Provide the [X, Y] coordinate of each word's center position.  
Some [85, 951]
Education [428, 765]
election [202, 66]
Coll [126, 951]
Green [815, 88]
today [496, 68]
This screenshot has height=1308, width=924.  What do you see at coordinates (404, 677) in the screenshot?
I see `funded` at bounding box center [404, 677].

::::

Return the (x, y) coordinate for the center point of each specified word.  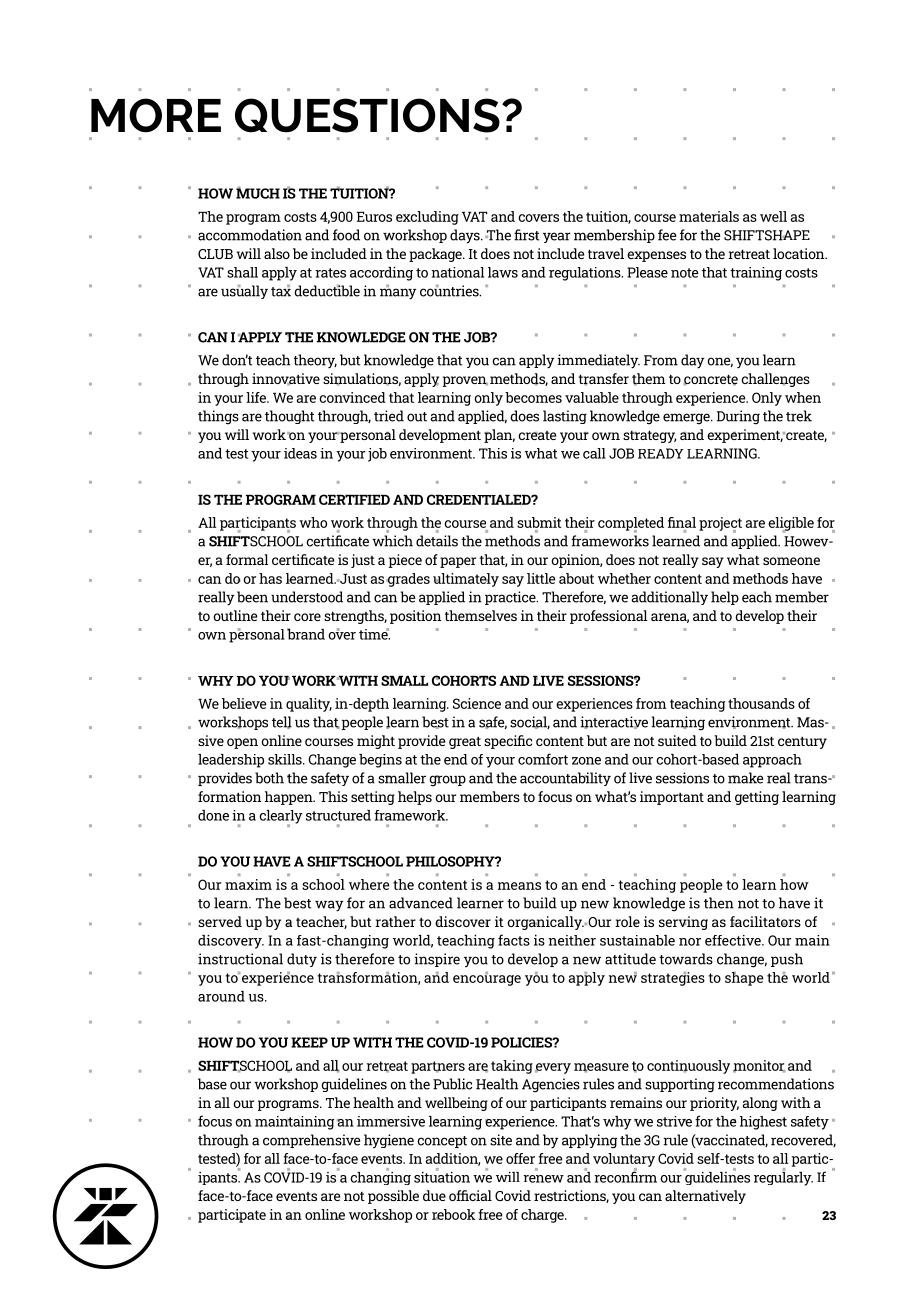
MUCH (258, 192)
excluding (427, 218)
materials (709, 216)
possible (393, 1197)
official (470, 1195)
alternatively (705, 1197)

::::

Problem to work on =
Reproduce verbatim the lines from the one containing "election [202, 66]" through the one containing "center [404, 677].", including both of those lines.

Exercise response =
election [202, 66]
Coll [126, 951]
Green [815, 88]
today [496, 68]
This screenshot has height=1308, width=924.  What do you see at coordinates (404, 677) in the screenshot?
I see `funded` at bounding box center [404, 677].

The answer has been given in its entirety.